Music festivals have become as essential a feature of summer in the city as ice-skating and hot chocolate are to winter in New York: It's part of the reason why you live here. What makes New York's summer music festival scene better than anywhere else's? We'll start with the beautiful weather, then add the fact that you'll be watching your favorite bands play in truly iconic surroundings—say, Central Park, or the leafy Celebrate Brooklyn! bandshell. Then there's the people—check out any of our street fashion slide shows for proof that New Yorkers are a snappy-ass bunch when it comes to festival gear. Wherever you decide to hang, just don't forget that '80s sun visor.
RECOMMENDED: Summer concerts in NYC
2014 summer music festivals
Celebrate Brooklyn! 2014
Janelle Monaé; Neutral Milk Hotel; The National; Nick Cave and the Bad SeedsSummerStage may be bigger and better-known, but Celebrate Brooklyn! has been around for much longer. And yes, it's worth the trek to Brooklyn—not only is the Bandshell a beaut, but the roster is often packed with interesting artists (recent alums include They Might Be Giants, Belle & Sebastian and Big Boi.) This year, the fest is kicking off its 36th season in style, with groovy R&B spitfire Janelle Monaé playing the first free concert on June 4. Benefit shows from reunited cult heroes Neutral Milk Hotel and Brooklyn indie royalty the National will follow, and expect a bevy of free concerts and film screenings to be announced as it gets closer to summer.

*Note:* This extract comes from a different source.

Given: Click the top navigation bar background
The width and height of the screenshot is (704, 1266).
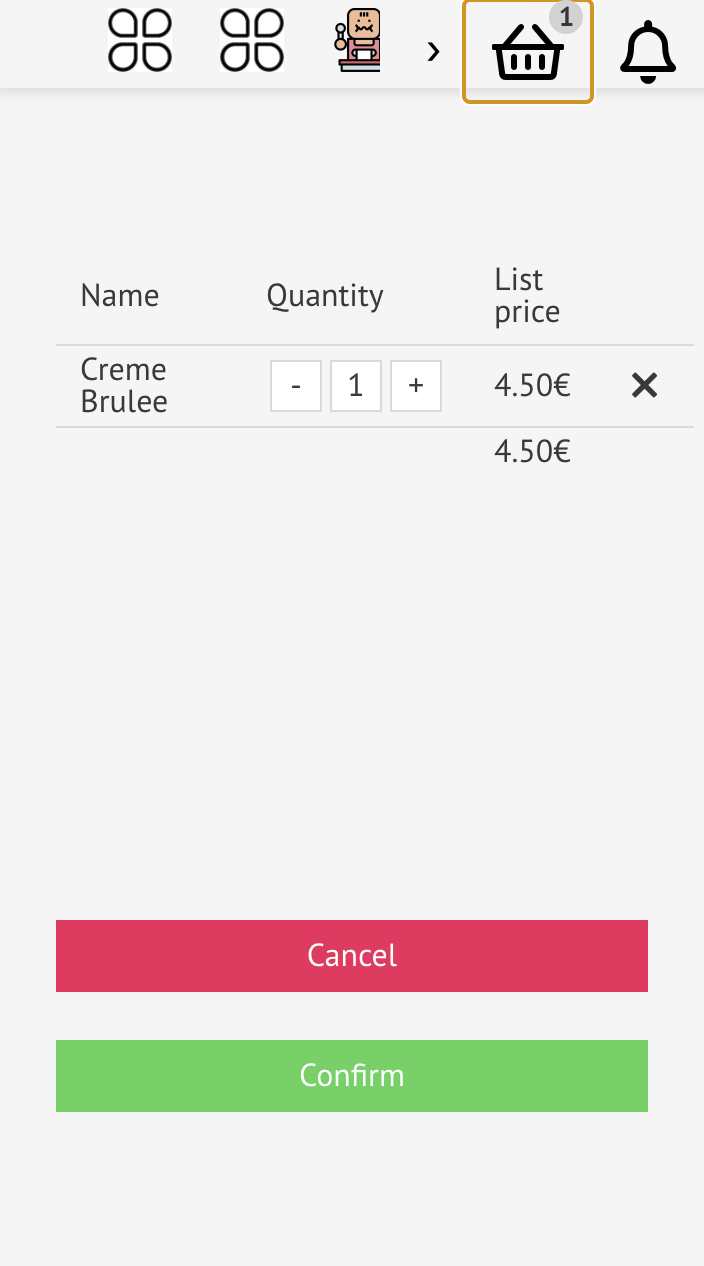Looking at the screenshot, I should [50, 44].
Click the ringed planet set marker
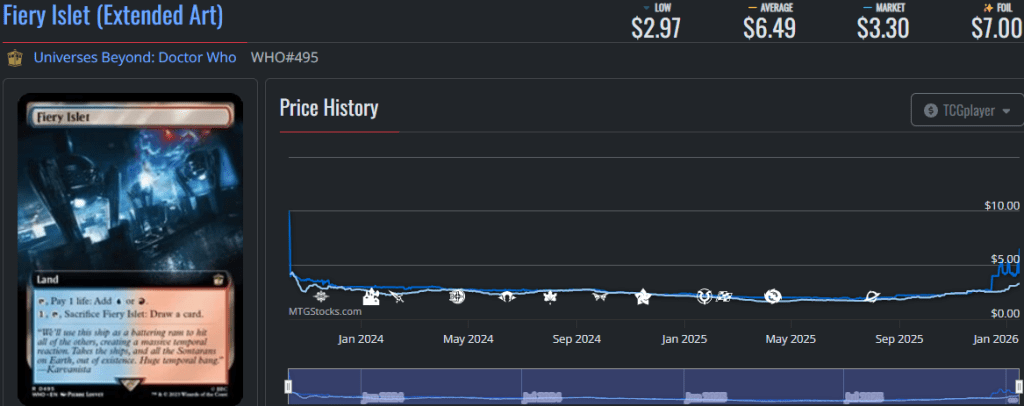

The Governors Ball Music Festival
The blockbuster three-day fest returns, sporting a lineup that screams early aughts: the Strokes, Jack White, TV on the Radio, Interpol and, oh yes, the much ballyhooed return of Atlanta alt-hip-hop funkateers OutKast. Other big draws include local-boys-made-good Vampire Weekend, dubstep renegade Skrillex, U.K. house sensation Disclosure, soul fantasist Janelle Monáe, and Odd Future cronies Tyler, the Creator and Earl Sweatshirt. Visit governorsballmusicfestival.com for the full scoop.
Vision Festival 19
The 19th iteration of this free-jazz marathon will bestow lifetime-achievement honors on intense, unpredictable multi-instrumentalist Charles Gayle. Other performers and honorees include painter Jeff Schlanger, saxophonist Peter Brötzmann, pianist Matthew Shipp, guitarists James Blood Ulmer and Mary Halvorson, and the head-spinning collective Tarbaby.
Northside Festival 2014
Most exciting five acts: Sharon Van Etten; Courtney Barnett; Titus Andronicus; Omar Souleyman; Beach Fossils In the five years since it began, The L Magazine's hip summer fest has gone from a small showcase for up-and-coming acts to a Brooklyn version of SXSW, with concerts, a film festival and an "innovation" component for techies. But we're still most excited about the music: Building off past successes (in 2013, headliners included the Walkmen, Solange and Black Flag), this year will feature performances from Brooklyn troubadour Sharon Van Etten, Jersey punk-rockers Titus Andronicus, prolific Syrian singer Omar Souleyman, and many more. (And we mean many: Approximately 400 acts will play during the music portion's four-day run.)
Central Park SummerStage
Taking in a concert at Central Park's Rumsey Playfield is as essential a summer-in-New-York activity as a trip to Rockaway Beach. But the amazing outdoor shows aren't limited to that iconic venue: During SummerStage's three-month run, sponsored by the City Parks Foundation, a diverse roster of acts (past performers have included Pavement, Femi Kuti and the Positive Force, and Beach House) plays in green spaces throughout the city's five boroughs. And the best part: Aside from a few benefit shows (mostly staged in Central Park), concerts are free—the better for you to clutch a sweaty beer can as you sway along on a hot July night.
Electric Zoo Festival
New York—just like the rest of the world—goes gaga for EDM (electronic dance music) and shows its love at this annual three-day dayglo rave-up on Randall’s Island. In its four year history, the fest has seen headlining DJ sets and live performances from Skrillex, Deadmau5, Avicii, Pete Tong and Moby—yep, the big names. Sadly in 2013, there were two ecstasy-related deaths at the festival, and its last day was cancelled. This year’s edition is set to go ahead, however, and also sees the first installment of Electric Zoo Mexico in Mexico City in May.